* **Assignment**
Please set down only the lines from the one containing "You are a computer-use" through the end of the entries below, exactly, minus any pictures.

* **Dataset content**

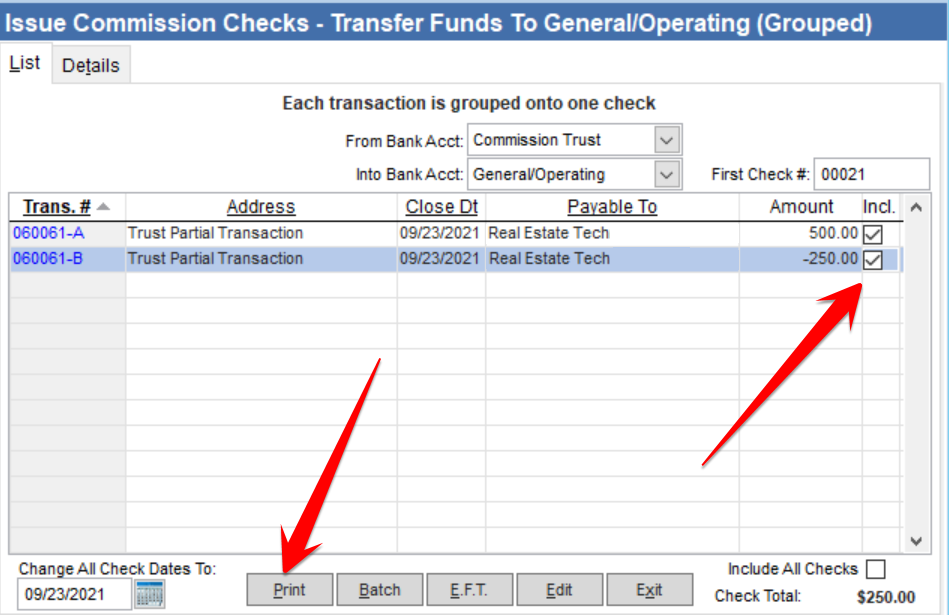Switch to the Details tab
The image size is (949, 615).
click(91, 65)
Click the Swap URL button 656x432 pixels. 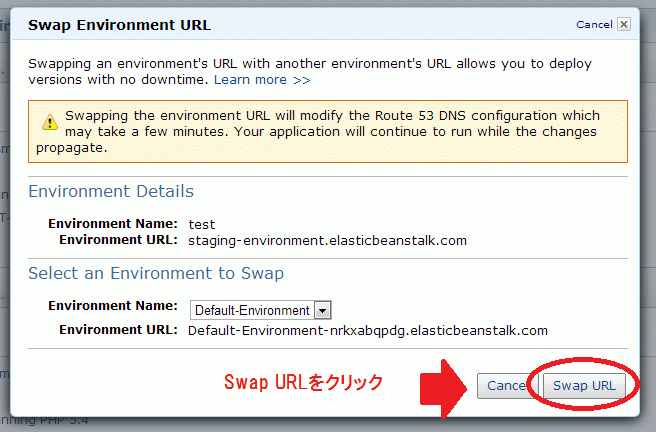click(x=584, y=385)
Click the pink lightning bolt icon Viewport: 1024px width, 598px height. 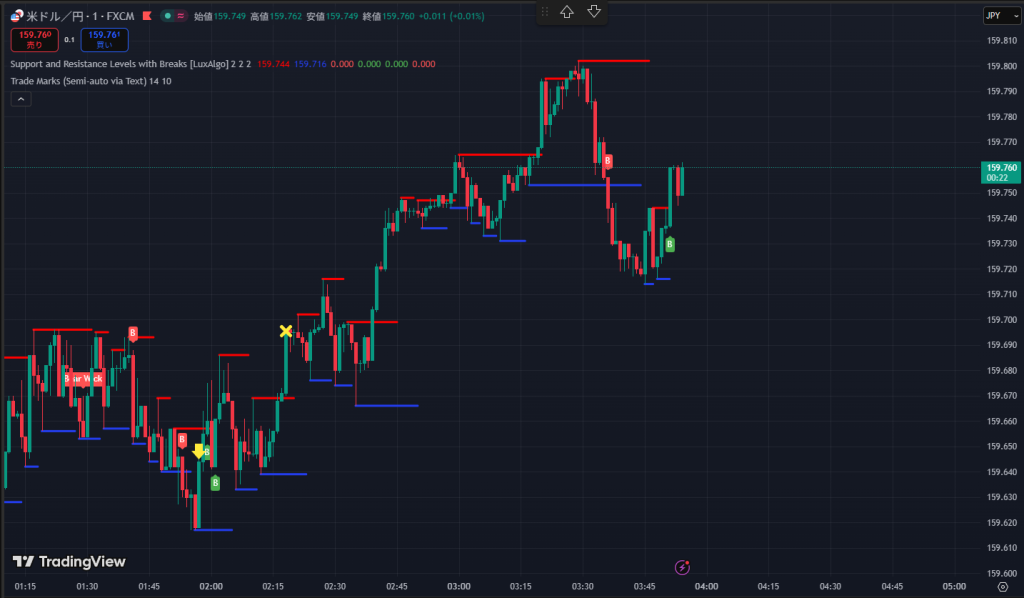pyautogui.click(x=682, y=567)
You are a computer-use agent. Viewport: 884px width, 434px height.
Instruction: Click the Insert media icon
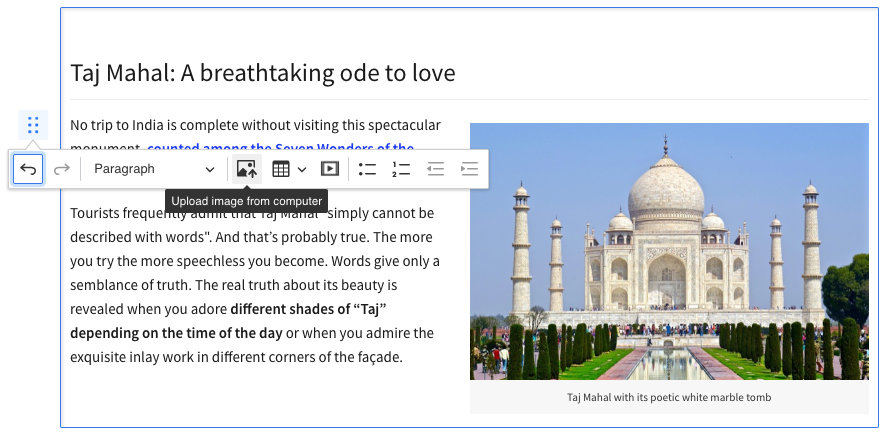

* **Solution below**
You are a computer-use agent. Viewport: 884px width, 434px height.
Instruction: Click the Insert media icon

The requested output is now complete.